Residents of housing societies are required to pay maintenance fees. You must continue paying the maintenance costs even if the asset is empty. There are no exceptions. However, non-occupancy fees are applied when the property is used for commercial benefit by the flat-proprietor, and neither the asset is self-occupied nor occupied with the help of a right away family member. The cost of the fees is included in the maintenance bill. It’s a way for the housing society to receive a percentage of the overall financial gain.

Owners of housing units who are also members of housing societies are responsible for paying the non-occupancy costs. In these situations, owners wish to provide a copy of the hiring or licensing agreement in addition to other necessary papers and documents.

The following situations do not apply to these fees:

  • If the society member resides in the assets
  • If the property is uninhabited
  • If the property is being used by a right away family member, such as a son, daughter (regardless of their marital status), etc.

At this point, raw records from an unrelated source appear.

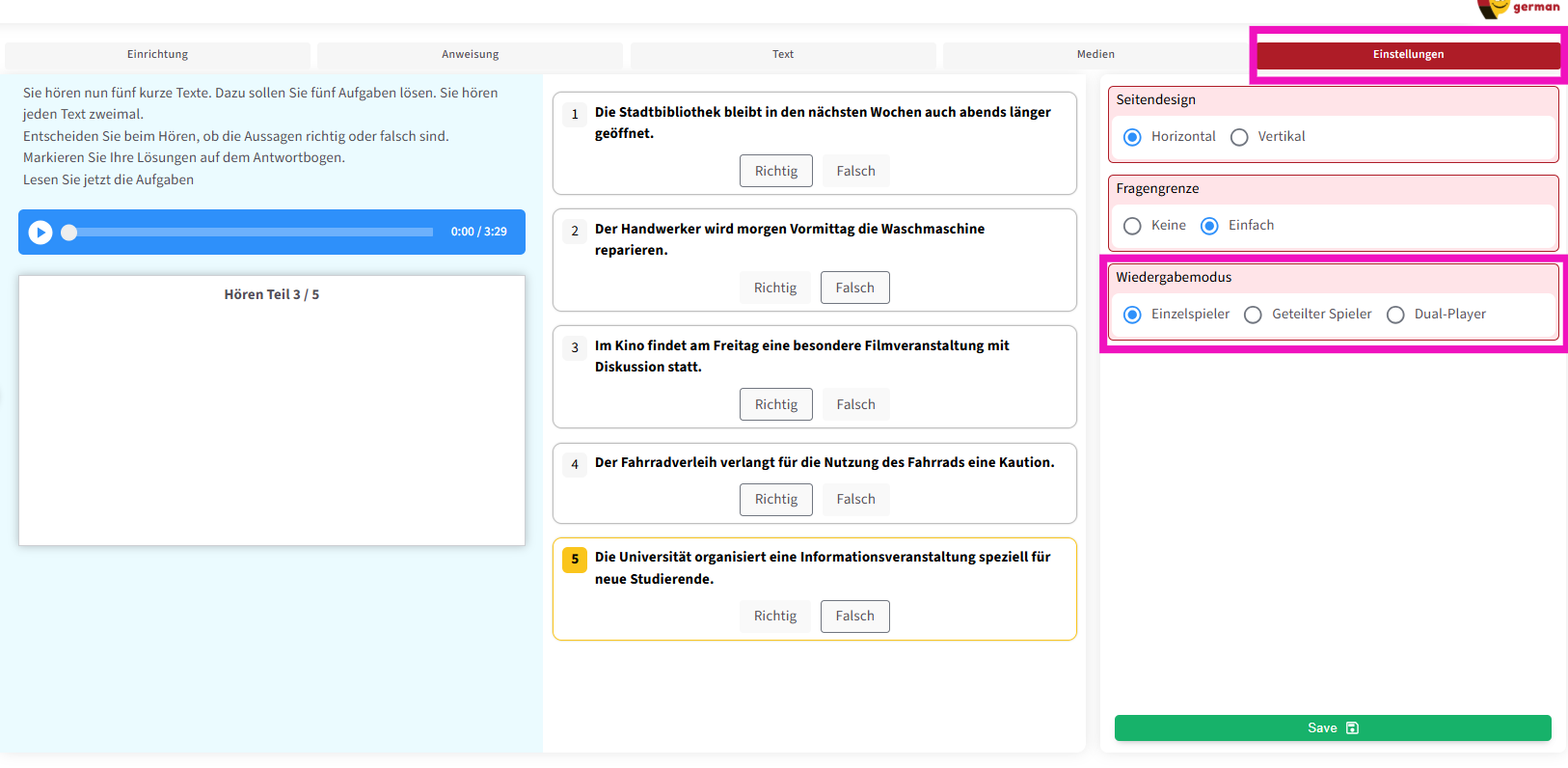Click the audio progress slider bar
This screenshot has height=768, width=1568.
pyautogui.click(x=251, y=233)
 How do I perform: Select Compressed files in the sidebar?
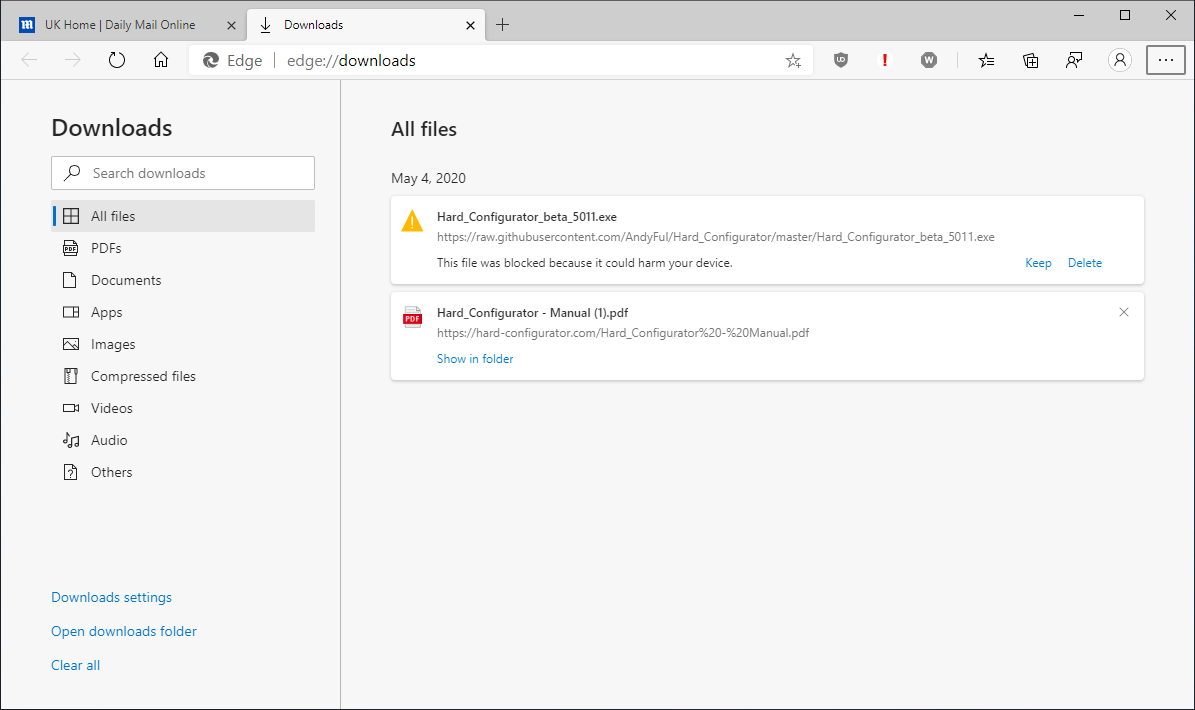pyautogui.click(x=143, y=376)
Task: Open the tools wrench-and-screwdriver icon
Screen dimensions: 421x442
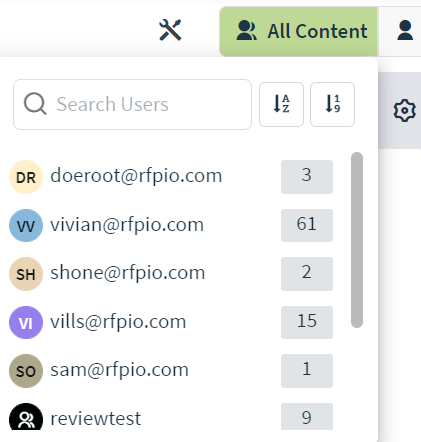Action: (x=170, y=30)
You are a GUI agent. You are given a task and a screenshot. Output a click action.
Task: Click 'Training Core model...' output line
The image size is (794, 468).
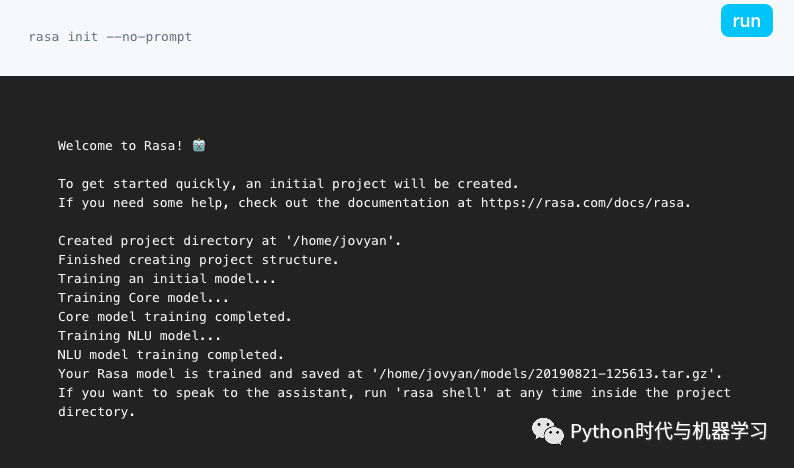point(143,298)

Housing societies may charge outrageous sums as non-occupancy fees before the Maharashtra government caps them at 10% of carrier fees. This might increase leases and put a financial hardship on non-resident Indians (NRIs), particularly those who are keen to invest in Indian real estate. Conflicts between societies and their members may also frequently increase in the lack of clear solutions for the same. Things became much more convoluted as a result of poor execution by the alarmed administration and many interpretations by criminal professionals.

While the housing societies argued over their right to collect non-occupancy fees, the state governments fought to protect the interests of the homeowners. A committee was established by the Maharashtra government in June 1997 to thoroughly examine the non-occupancy charge system as a whole. According to the findings of the committee, the State Government had directed in August 2001 that the non-occupancy costs should no longer exceed 10% of the carrier rates. By invoking the Bombay High Court in March 2007, this decision was affirmed. Additionally accepting the State Government’s notification later, the Supreme Court.

Disclaimer: The views expressed above are for informational purposes only based on industry reports and related news stories. PropertyPistol does not guarantee the accuracy, completeness, or reliability of the information and shall not be held responsible for any action taken based on the published information.